[Collected data]
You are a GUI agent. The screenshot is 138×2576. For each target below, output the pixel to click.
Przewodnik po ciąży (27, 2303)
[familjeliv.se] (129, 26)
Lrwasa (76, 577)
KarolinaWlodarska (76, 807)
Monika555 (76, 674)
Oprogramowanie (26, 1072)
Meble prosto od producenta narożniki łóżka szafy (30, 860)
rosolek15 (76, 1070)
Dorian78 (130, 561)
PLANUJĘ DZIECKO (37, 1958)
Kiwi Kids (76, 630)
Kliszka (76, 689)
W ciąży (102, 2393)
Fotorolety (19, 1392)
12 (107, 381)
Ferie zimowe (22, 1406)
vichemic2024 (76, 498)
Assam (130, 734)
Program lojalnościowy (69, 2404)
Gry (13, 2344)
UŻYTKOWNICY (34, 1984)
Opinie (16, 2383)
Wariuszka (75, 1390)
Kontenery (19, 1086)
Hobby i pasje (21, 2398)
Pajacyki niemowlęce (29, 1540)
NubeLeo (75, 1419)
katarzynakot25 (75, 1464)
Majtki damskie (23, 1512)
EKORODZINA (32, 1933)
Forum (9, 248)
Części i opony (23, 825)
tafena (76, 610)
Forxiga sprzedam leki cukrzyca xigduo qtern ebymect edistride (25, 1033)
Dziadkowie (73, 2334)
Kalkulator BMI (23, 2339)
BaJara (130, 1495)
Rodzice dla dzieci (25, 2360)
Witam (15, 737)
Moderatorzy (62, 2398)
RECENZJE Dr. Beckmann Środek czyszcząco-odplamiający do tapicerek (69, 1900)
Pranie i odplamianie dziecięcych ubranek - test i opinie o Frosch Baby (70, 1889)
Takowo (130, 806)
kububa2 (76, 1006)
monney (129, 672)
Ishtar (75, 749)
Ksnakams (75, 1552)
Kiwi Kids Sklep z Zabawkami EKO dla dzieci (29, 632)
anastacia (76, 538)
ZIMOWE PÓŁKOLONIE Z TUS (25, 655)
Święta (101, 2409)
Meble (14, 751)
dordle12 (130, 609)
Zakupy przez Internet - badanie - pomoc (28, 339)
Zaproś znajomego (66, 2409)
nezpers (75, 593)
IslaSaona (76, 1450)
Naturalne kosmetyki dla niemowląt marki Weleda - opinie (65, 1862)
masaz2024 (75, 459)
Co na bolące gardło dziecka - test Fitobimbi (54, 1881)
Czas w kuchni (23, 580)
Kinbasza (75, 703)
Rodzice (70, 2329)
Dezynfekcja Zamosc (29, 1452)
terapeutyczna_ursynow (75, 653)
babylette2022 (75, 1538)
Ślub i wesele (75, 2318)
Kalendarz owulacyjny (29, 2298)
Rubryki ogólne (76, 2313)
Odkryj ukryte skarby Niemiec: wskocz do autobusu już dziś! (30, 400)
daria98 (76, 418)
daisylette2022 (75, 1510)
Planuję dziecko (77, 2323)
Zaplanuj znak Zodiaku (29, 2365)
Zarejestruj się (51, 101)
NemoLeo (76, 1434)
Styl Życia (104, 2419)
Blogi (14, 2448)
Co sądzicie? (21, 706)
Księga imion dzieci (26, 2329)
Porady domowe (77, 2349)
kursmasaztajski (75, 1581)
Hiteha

INSTRUCTIONS FOR THE TASK –
Every line in the data above has to be retyped exactly.

WORKED SOLUTION –
You are a GUI agent. The screenshot is 138×2576. For each target below, output the pixel to click.
Przewodnik po ciąży (27, 2303)
[familjeliv.se] (129, 26)
Lrwasa (76, 577)
KarolinaWlodarska (76, 807)
Monika555 (76, 674)
Oprogramowanie (26, 1072)
Meble prosto od producenta narożniki łóżka szafy (30, 860)
rosolek15 (76, 1070)
Dorian78 (130, 561)
PLANUJĘ DZIECKO (37, 1958)
Kiwi Kids (76, 630)
Kliszka (76, 689)
W ciąży (102, 2393)
Fotorolety (19, 1392)
12 (107, 381)
Ferie zimowe (22, 1406)
vichemic2024 (76, 498)
Assam (130, 734)
Program lojalnościowy (69, 2404)
Gry (13, 2344)
UŻYTKOWNICY (34, 1984)
Opinie (16, 2383)
Wariuszka (75, 1390)
Kontenery (19, 1086)
Hobby i pasje (21, 2398)
Pajacyki niemowlęce (29, 1540)
NubeLeo (75, 1419)
katarzynakot25 (75, 1464)
Majtki damskie (23, 1512)
EKORODZINA (32, 1933)
Forum (9, 248)
Części i opony (23, 825)
tafena (76, 610)
Forxiga sprzedam leki cukrzyca xigduo qtern ebymect edistride (25, 1033)
Dziadkowie (73, 2334)
Kalkulator BMI (23, 2339)
BaJara (130, 1495)
Rodzice dla dzieci (25, 2360)
Witam (15, 737)
Moderatorzy (62, 2398)
RECENZJE Dr. Beckmann Środek czyszcząco-odplamiający do tapicerek (69, 1900)
Pranie i odplamianie dziecięcych ubranek - test i opinie o Frosch Baby (70, 1889)
Takowo (130, 806)
kububa2 (76, 1006)
monney (129, 672)
Ishtar (75, 749)
Ksnakams (75, 1552)
Kiwi Kids Sklep z Zabawkami EKO dla dzieci (29, 632)
anastacia (76, 538)
ZIMOWE PÓŁKOLONIE Z TUS (25, 655)
Święta (101, 2409)
Meble (14, 751)
dordle12 (130, 609)
Zakupy przez Internet - badanie - pomoc (28, 339)
Zaproś znajomego (66, 2409)
nezpers (75, 593)
IslaSaona (76, 1450)
Naturalne kosmetyki dla niemowląt marki Weleda - opinie (65, 1862)
masaz2024 (75, 459)
Co na bolące gardło dziecka - test Fitobimbi (54, 1881)
Czas w kuchni (23, 580)
Kinbasza (75, 703)
Rodzice (70, 2329)
Dezynfekcja Zamosc (29, 1452)
terapeutyczna_ursynow (75, 653)
babylette2022 (75, 1538)
Ślub i wesele (75, 2318)
Kalendarz owulacyjny (29, 2298)
Rubryki ogólne (76, 2313)
Odkryj ukryte skarby Niemiec: wskocz do autobusu już dziś! (30, 400)
daria98 (76, 418)
daisylette2022 (75, 1510)
Planuję dziecko (77, 2323)
Zaplanuj znak Zodiaku (29, 2365)
Zarejestruj się (51, 101)
NemoLeo (76, 1434)
Styl Życia (104, 2419)
Blogi (14, 2448)
Co sądzicie? (21, 706)
Księga imion dzieci (26, 2329)
Porady domowe (77, 2349)
kursmasaztajski (75, 1581)
Hiteha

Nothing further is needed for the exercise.